(Exercise data)
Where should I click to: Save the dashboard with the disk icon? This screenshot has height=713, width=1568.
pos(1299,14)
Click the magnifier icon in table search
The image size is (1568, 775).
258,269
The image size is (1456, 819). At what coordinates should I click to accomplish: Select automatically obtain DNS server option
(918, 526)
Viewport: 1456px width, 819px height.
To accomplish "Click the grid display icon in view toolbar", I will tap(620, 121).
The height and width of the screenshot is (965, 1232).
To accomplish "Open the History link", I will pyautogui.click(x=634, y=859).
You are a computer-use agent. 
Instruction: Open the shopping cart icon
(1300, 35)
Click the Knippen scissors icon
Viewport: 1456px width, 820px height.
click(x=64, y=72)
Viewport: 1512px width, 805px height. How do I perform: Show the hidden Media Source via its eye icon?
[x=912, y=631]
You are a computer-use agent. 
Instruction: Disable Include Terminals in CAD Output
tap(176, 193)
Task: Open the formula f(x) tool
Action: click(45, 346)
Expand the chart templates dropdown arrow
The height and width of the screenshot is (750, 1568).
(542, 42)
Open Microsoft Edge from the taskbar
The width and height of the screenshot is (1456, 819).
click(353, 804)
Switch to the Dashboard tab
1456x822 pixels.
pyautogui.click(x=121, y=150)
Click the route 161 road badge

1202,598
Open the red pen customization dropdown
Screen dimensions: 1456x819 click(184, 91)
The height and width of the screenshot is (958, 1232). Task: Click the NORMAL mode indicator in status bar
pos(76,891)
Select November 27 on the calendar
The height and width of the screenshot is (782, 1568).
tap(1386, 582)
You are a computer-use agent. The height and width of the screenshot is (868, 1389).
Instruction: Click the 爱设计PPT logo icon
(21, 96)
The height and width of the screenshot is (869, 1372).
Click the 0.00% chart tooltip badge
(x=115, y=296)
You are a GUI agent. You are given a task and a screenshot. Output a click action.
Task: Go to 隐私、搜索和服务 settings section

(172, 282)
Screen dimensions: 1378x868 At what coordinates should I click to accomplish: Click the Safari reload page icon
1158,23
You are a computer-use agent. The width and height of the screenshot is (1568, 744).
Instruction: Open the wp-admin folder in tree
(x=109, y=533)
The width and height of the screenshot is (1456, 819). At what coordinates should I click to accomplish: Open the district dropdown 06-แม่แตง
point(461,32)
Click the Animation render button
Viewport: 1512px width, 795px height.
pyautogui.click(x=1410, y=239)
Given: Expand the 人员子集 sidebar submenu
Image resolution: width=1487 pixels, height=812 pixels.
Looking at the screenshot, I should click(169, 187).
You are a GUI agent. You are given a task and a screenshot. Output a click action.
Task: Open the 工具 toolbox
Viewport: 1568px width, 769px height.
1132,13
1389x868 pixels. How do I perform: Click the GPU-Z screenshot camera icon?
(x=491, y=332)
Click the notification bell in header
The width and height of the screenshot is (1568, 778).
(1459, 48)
(End Exercise data)
Task to carry out — Nothing in the records should be altered when they are written out again.

Answer for this exercise —
Where should I click to: Save the dashboard with the disk icon? This screenshot has height=713, width=1568.
pos(1299,14)
Click the magnifier icon in table search
The image size is (1568, 775).
258,269
The image size is (1456, 819). At what coordinates should I click to accomplish: Select automatically obtain DNS server option
(918, 526)
Viewport: 1456px width, 819px height.
To accomplish "Click the grid display icon in view toolbar", I will tap(620, 121).
The height and width of the screenshot is (965, 1232).
To accomplish "Open the History link", I will pyautogui.click(x=634, y=859).
You are a computer-use agent. 
Instruction: Open the shopping cart icon
(1300, 35)
Click the Knippen scissors icon
Viewport: 1456px width, 820px height.
click(x=64, y=72)
Viewport: 1512px width, 805px height. How do I perform: Show the hidden Media Source via its eye icon?
[x=912, y=631]
You are a computer-use agent. 
Instruction: Disable Include Terminals in CAD Output
tap(176, 193)
Task: Open the formula f(x) tool
Action: click(45, 346)
Expand the chart templates dropdown arrow
The height and width of the screenshot is (750, 1568).
(542, 42)
Open Microsoft Edge from the taskbar
The width and height of the screenshot is (1456, 819).
click(353, 804)
Switch to the Dashboard tab
1456x822 pixels.
pyautogui.click(x=121, y=150)
Click the route 161 road badge

1202,598
Open the red pen customization dropdown
Screen dimensions: 1456x819 click(184, 91)
The height and width of the screenshot is (958, 1232). Task: Click the NORMAL mode indicator in status bar
pos(76,891)
Select November 27 on the calendar
The height and width of the screenshot is (782, 1568).
tap(1386, 582)
You are a computer-use agent. The height and width of the screenshot is (868, 1389).
Instruction: Click the 爱设计PPT logo icon
(21, 96)
The height and width of the screenshot is (869, 1372).
Click the 0.00% chart tooltip badge
(x=115, y=296)
You are a GUI agent. You are given a task and a screenshot. Output a click action.
Task: Go to 隐私、搜索和服务 settings section

(172, 282)
Screen dimensions: 1378x868 At what coordinates should I click to accomplish: Click the Safari reload page icon
1158,23
You are a computer-use agent. The width and height of the screenshot is (1568, 744).
Instruction: Open the wp-admin folder in tree
(x=109, y=533)
The width and height of the screenshot is (1456, 819). At what coordinates should I click to accomplish: Open the district dropdown 06-แม่แตง
point(461,32)
Click the Animation render button
Viewport: 1512px width, 795px height.
pyautogui.click(x=1410, y=239)
Given: Expand the 人员子集 sidebar submenu
Image resolution: width=1487 pixels, height=812 pixels.
Looking at the screenshot, I should click(169, 187).
You are a GUI agent. You are given a task and a screenshot. Output a click action.
Task: Open the 工具 toolbox
Viewport: 1568px width, 769px height.
1132,13
1389x868 pixels. How do I perform: Click the GPU-Z screenshot camera icon?
(x=491, y=332)
Click the notification bell in header
The width and height of the screenshot is (1568, 778).
(1459, 48)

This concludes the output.